There's also the male attractiveness level to consider. As made clear in books like "Dataclysm". About 80% of all men are sexually uninteresting for all women. Women might settle for one of the less attractive ones, because they can't do any better. But they don't want to. Men are much more just about gunning for what they can get and grateful for it. They rarely dream about getting women that they'll never get anyway. Our genders are different this way.

The bottom 80% of men get very little action from women. Very little. The top 20% get almost all of it.

This seems to be just basic human nature.

It's not hard to imagine that in a world where some men aren't getting any sexual attention at all from women then rape is the best option, evolutionarily. Which is why so many social rules and regulations are about just this, regulating human sexuality to create less friction in society.

For example, socially encouraged monogamy. Humans clearly aren't monogamous. We don't stop finding others sexually attractive when we fall in love. But in a world of free love we'll get a few men with harems of all the women. Not great, for anyone. So now we have a society where everybody pretends to be monogamous and high status men are unfaithful with unfaithful women who have settled for a less attractive but safe man. There's many examples of how we've designed society to reduce social friction.

I'm sorry, but your comments throughout this thread have sounded emotional and a bit confused as to what exactly you're objecting to.

I'm sorry for being a bit unclear then.
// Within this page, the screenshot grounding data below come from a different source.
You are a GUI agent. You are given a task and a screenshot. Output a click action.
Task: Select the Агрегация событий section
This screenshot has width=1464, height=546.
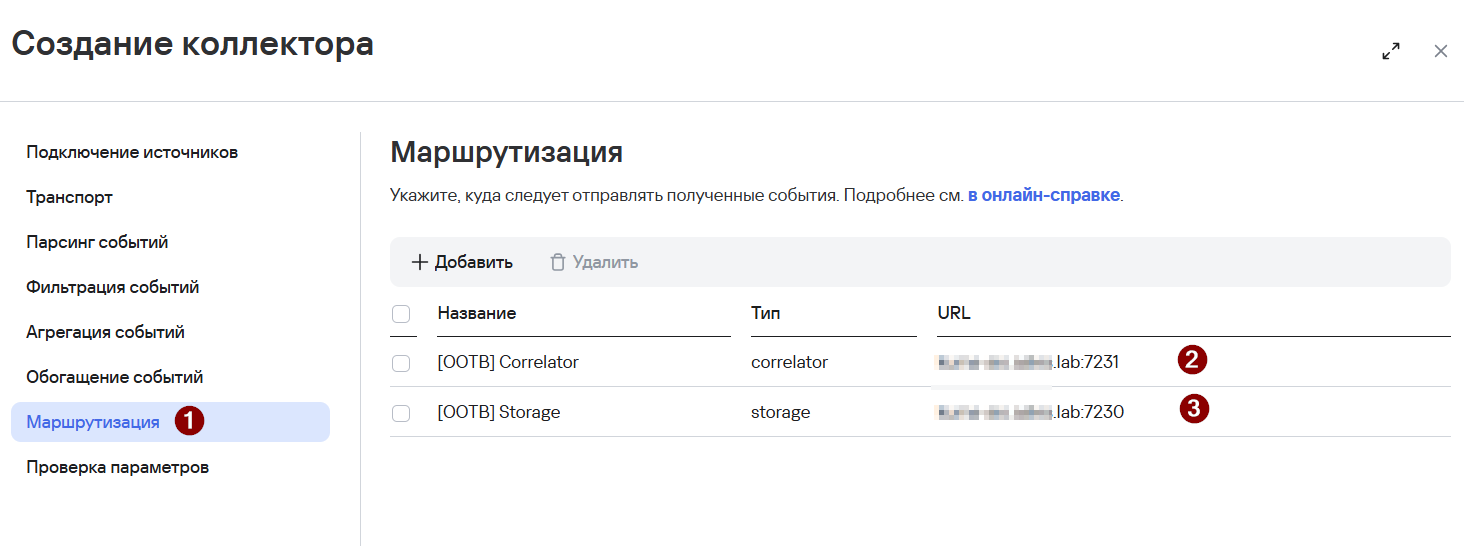pos(105,333)
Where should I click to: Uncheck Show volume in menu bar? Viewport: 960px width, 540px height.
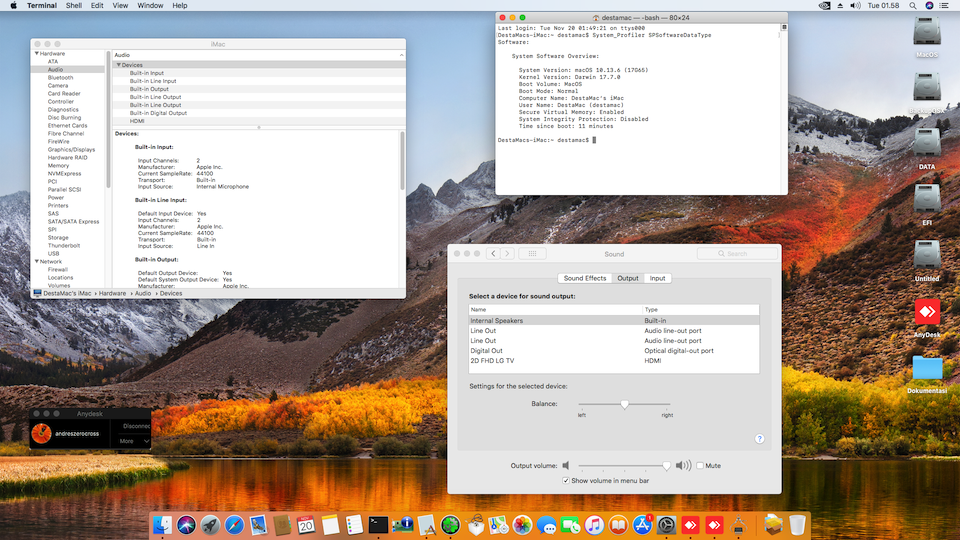click(x=566, y=481)
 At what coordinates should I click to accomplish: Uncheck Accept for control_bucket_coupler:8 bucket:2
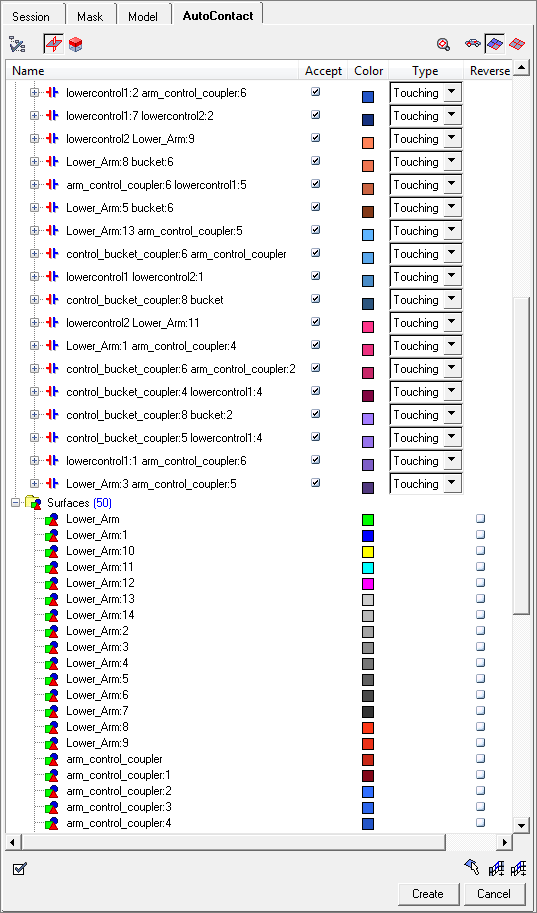click(x=316, y=414)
I have tried my best though. I'm objecting to portraying nature as a nice place. I think it's a hippie fantasy, and believing in it is dangerous. We don't create a better world by ignoring the darkness. If we do the darkness festers unchecked and we're at an absolute loss when men behave in the way nature intended them to.

Nature doesn't "intend" anymore than it has an end goal. You explicitly make the same fallacy you accuse the article of implicitly engaging in.

I also find it quite telling that hardly anywhere in your elaboration, women show up as agents. That alone should give you pause that maybe your picture is incomplete?